The entries are to be reproduced verbatim, with all pictures omitted.
○ ○ ○ ○ ○
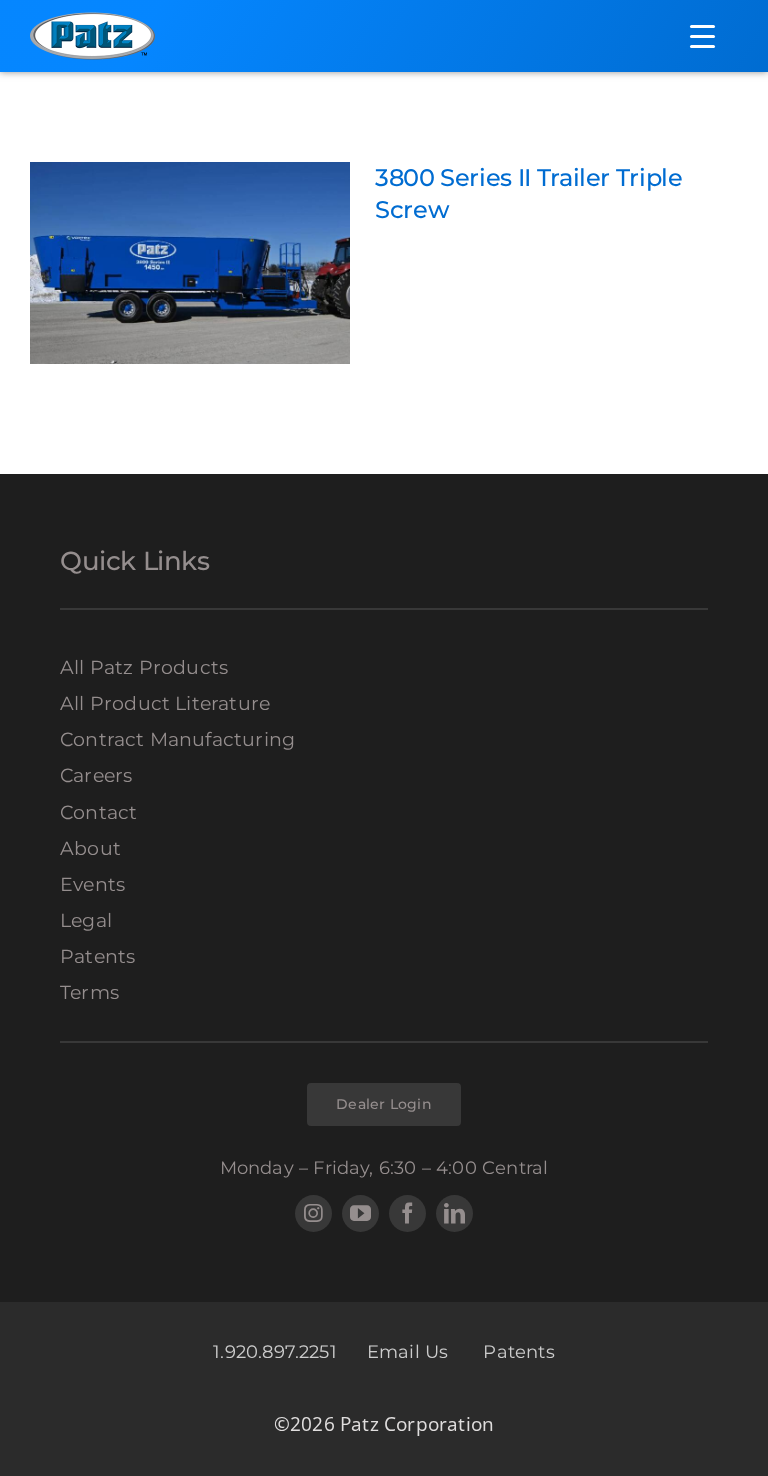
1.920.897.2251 (275, 1352)
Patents (518, 1352)
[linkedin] (454, 1213)
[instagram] (313, 1213)
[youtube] (360, 1213)
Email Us (410, 1352)
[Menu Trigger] (702, 35)
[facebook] (407, 1213)
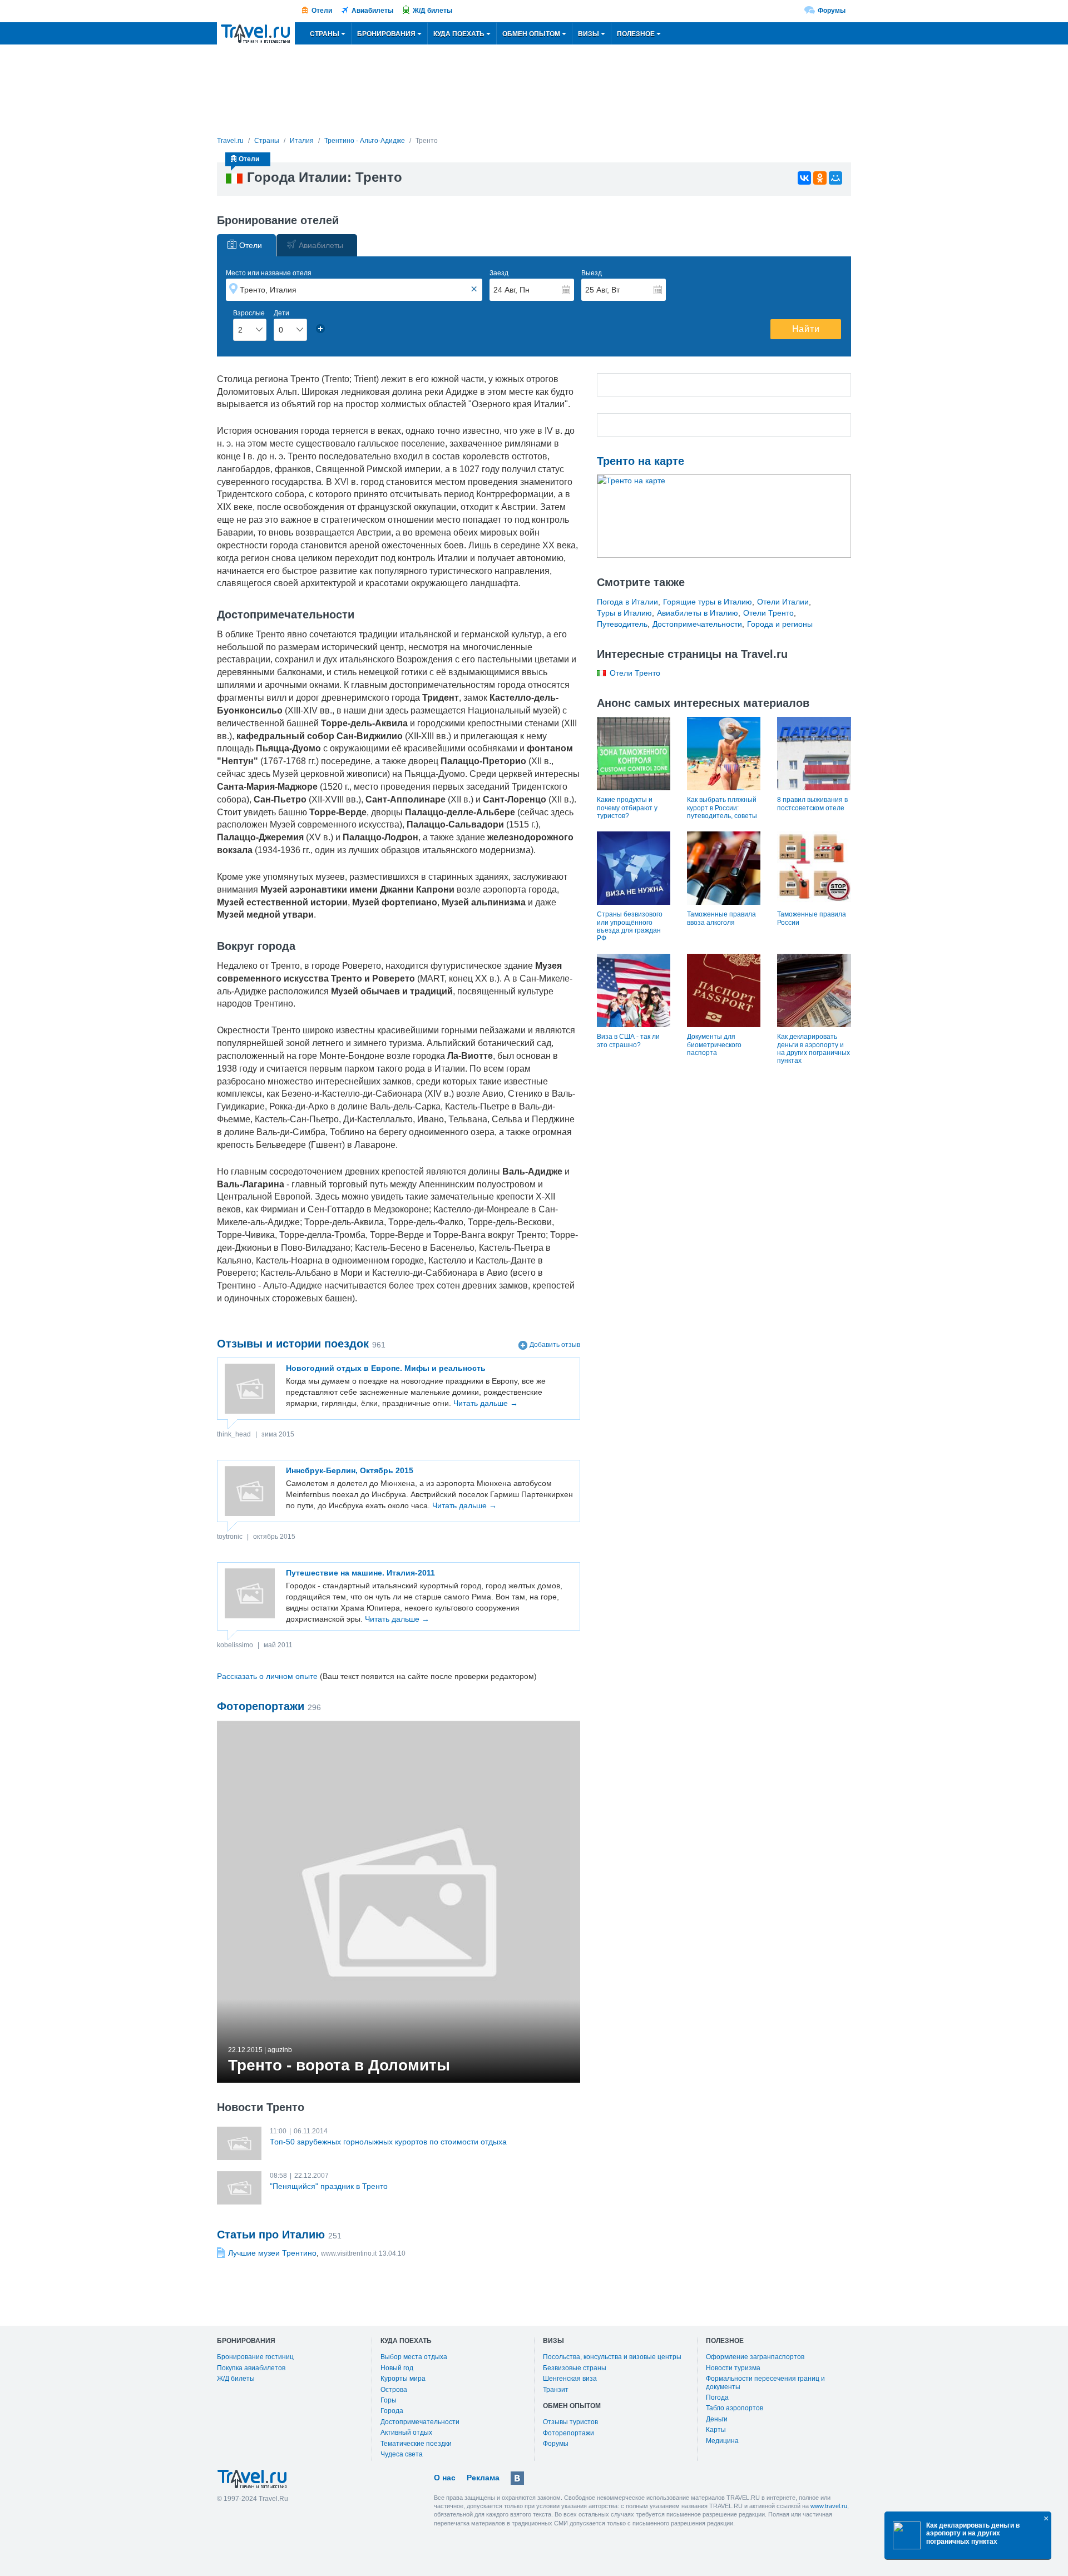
○ ○ ○ ○ ○
- [EXPECTED ANSWER]
1.920.897.2251 (275, 1352)
Patents (518, 1352)
[linkedin] (454, 1213)
[instagram] (313, 1213)
[youtube] (360, 1213)
Email Us (410, 1352)
[Menu Trigger] (702, 35)
[facebook] (407, 1213)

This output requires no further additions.